Democracy doesn’t always lead to the best outcomes, but that’s really not what it’s for. Rather, democracy is for preventing the worst outcomes—no large-scale famine has ever occurred under a mature democracy, nor has any full-scale genocide. Democracies do sometimes forcibly “relocate” populations (particularly indigenous populations, as the US did under Andrew Jackson), and we should not sugar-coat that; people are forced out of their homes and many die. It could even be considered something close to genocide. But no direct and explicit mass murder of millions has ever occurred under a democratic government—no, the Nazis were not democratically elected—and that by itself is a fully sufficient argument for democracy. It could be true that democracies are economically inefficient (they are economically efficient), unbearably corrupt (they are less corrupt), and full of ignorant idiotic hicks (they have higher average educational attainment), and democracy would still be better simply because it prevents famine and genocide. As Churchill said, “Democracy is the worst system, except for all the others.”
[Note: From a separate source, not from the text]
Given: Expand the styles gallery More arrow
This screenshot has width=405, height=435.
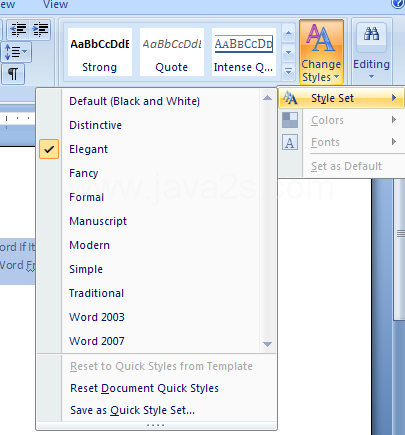Looking at the screenshot, I should [288, 71].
Indeed, I think the central reason why American democracy isn’t working well right now is that it’s not very democratic; a two-party system with a plurality “first-past-the-post” vote is literally the worst possible voting system that can still technically be considered democracy. Any worse than that and you only have one party. If we had a range voting system (which is mathematically optimal) and say a dozen parties (they have about a dozen parties in France), people would be able to express their opinions more clearly and in more detail, with less incentive for strategic voting. We probably wouldn’t have such awful turnout at that point, and after realizing that they actually had such a strong voice, maybe people would even start educating themselves about politics in order to make better decisions.

Privatizing prisons and soldiers takes us in exactly the opposite direction: It makes our government deeply less democratic, fundamentally less accountable to voters. It hands off the power of life and death to institutions whose sole purpose for existence is their own monetary gain. We should never have done it—and we must undo it as soon as we possibly can.